Ketua Dewan Komisioner Otoritas Jasa Keuangan Muliaman D. Hadad mengatakan hingga September 2015 tingkat penetrasi industri asuransi berbasis syariah itu baru mencapai 0,08%.
Angka tersebut menunjuukan perbandingan antara total premi bruto asuransi syariah terhadap perdapatan domestik bruto (PDB).
Nilai premi per kapita atau densiti, kata Muliaman, pun masih sangat kecil.
“Densitas industri asuransi syariah baru mencapai Rp40.000,” ungkapnya di sela-sela Insurance Day , Jumat (6/11/2015) malam.
OJK juga mencatat tingkat penetrasi industri asuransi konvensional hingga akhir September 2015 mencapai 2,51%.
Capaian tersebut masih jauh tertinggal dibandingkan negara Asean lainnya seperti Singapura, Malaysia, dan Thailand.
Meskipun begitu, Muliaman menegaskan kondisi itu dapat dilihat sebagai peluang besar untuk digarap oleh para pelaku di industri jasa keuangan.
Apalagi, Indonesia memiliki jumlah penduduk terbesar di Asean dan menjadi yang keempat terbesar di dunia.
“Dengan pertumbuhan kelas menengah yang tinggi yang mulai membutuhkan layanan beyond banking khususnya pelayanan produk asuransi untuk melindungi harta bendanya,” katanya.

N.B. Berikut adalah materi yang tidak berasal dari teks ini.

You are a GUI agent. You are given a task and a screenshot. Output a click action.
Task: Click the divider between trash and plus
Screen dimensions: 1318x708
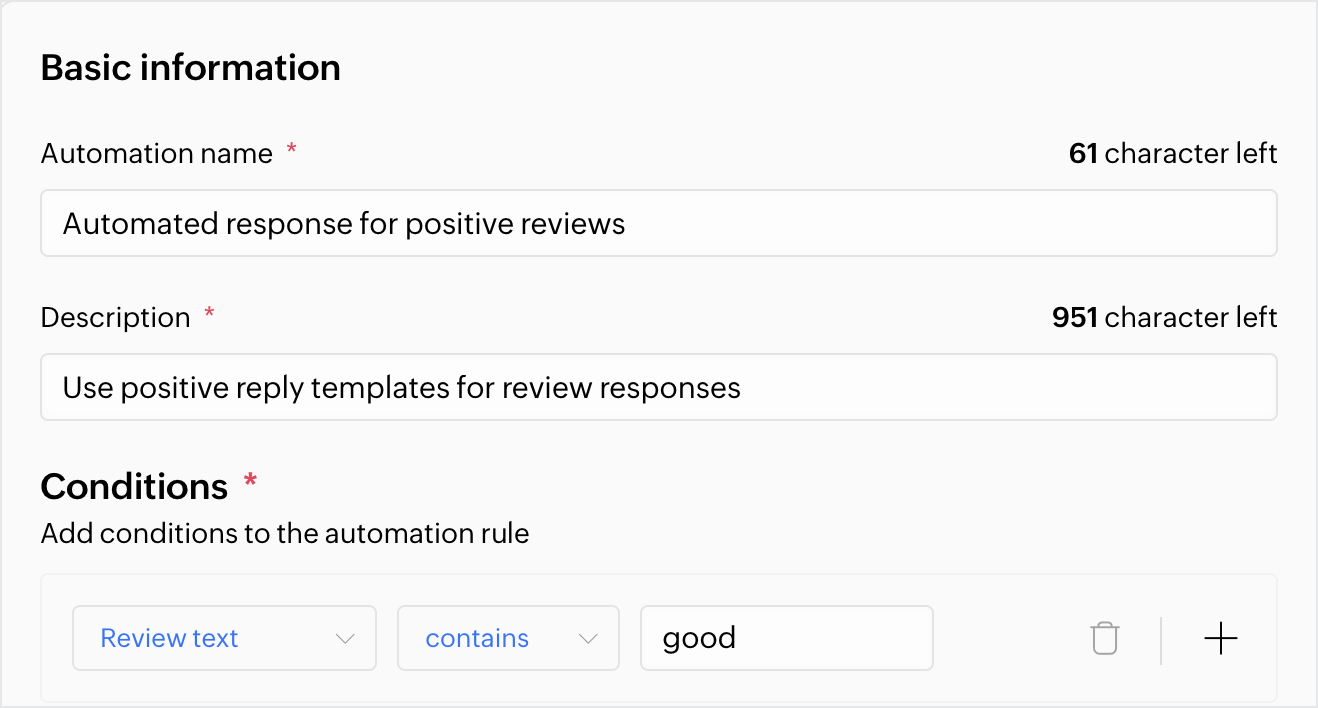click(1161, 640)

Adapun, hingga September 2015 terdapat lebih dari 137 perusahaan asuransi konvensional, 52 perusahaan asuransi dan unit usaha yang menyelenggarakan prinsip syariah, 168 perusahaan pialang asuransi, 28 perusahaan pialang reasuransi, dan 28 perusahaan penilai kerugian/loss adjuster.